He has a farm in Nasugbu, Batangas, where he grows organic vegetables like lettuce and arugula. He has built a nipa hut there, where wife Leny is planning to put up a yoga studio. Monday-Wednesday is usually spent in the farm, away from the frenzy and madness of the metropolis.
Dangerous law
In 2013, the verdict on Celdran’s case was given. He was found guilty and sentenced to one year, one month and 11 days in prison.
He had apologized to the Archdiocese of Manila, and the bishops said they had “forgiven him in the name of the Lord but not in the earthly realm.” Which made him quip: “As far as they are concerned, I can go to heaven but I have to go to jail first.”
He and his legal team are going to make an appeal at the Manila Metropolitan Trial Court (Branch 4) Monday afternoon, to reverse the decision and “hopefully to repeal the law—because it’s dangerous.”
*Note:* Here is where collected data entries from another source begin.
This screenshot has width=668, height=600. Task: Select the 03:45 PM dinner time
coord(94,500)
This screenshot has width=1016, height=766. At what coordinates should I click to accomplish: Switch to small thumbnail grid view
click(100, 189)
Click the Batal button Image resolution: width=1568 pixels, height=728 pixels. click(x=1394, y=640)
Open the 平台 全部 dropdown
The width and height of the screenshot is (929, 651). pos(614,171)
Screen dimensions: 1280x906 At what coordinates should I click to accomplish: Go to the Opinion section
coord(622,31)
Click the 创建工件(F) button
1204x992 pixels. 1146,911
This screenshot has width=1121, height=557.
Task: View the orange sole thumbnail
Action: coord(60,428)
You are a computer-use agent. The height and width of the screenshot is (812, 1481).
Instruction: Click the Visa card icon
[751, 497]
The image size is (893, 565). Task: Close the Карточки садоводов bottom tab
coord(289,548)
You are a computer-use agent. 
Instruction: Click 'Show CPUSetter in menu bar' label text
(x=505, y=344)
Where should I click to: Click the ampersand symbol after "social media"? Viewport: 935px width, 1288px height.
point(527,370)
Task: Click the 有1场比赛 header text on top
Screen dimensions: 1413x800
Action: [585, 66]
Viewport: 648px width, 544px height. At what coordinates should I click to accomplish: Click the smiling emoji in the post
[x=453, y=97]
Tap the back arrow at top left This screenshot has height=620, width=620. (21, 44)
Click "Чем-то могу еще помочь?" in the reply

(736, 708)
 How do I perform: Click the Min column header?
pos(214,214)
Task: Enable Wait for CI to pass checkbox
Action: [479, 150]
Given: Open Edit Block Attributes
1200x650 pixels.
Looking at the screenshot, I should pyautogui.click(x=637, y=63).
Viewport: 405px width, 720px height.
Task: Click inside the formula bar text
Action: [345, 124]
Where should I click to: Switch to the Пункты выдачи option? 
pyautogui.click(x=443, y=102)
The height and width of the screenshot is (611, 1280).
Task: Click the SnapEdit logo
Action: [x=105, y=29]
He is aware it may take years before the case is over. “I may just go down as a footnote in history. Okay lang ’yun… and then I can go to my nipa hut.”
In a low, weary voice, he confides it has become harder for him day by day to believe that our connection to a Higher Being is only through the priests. There’s been a lot of confusion about the issue as many of the faithful, in fact, can’t even differentiate Church from clergy, not to say distinguish Church from church. “Anticlerical,” of course, doesn’t mean “anti-Church.”
Still, Celdran insists on the innocence of his protest action inside the cathedral.
“I wouldn’t have done it during Mass. I also know these things. Come on. I’m Catholic. If my plane is crashing I’ll pray ‘Hail Mary.’”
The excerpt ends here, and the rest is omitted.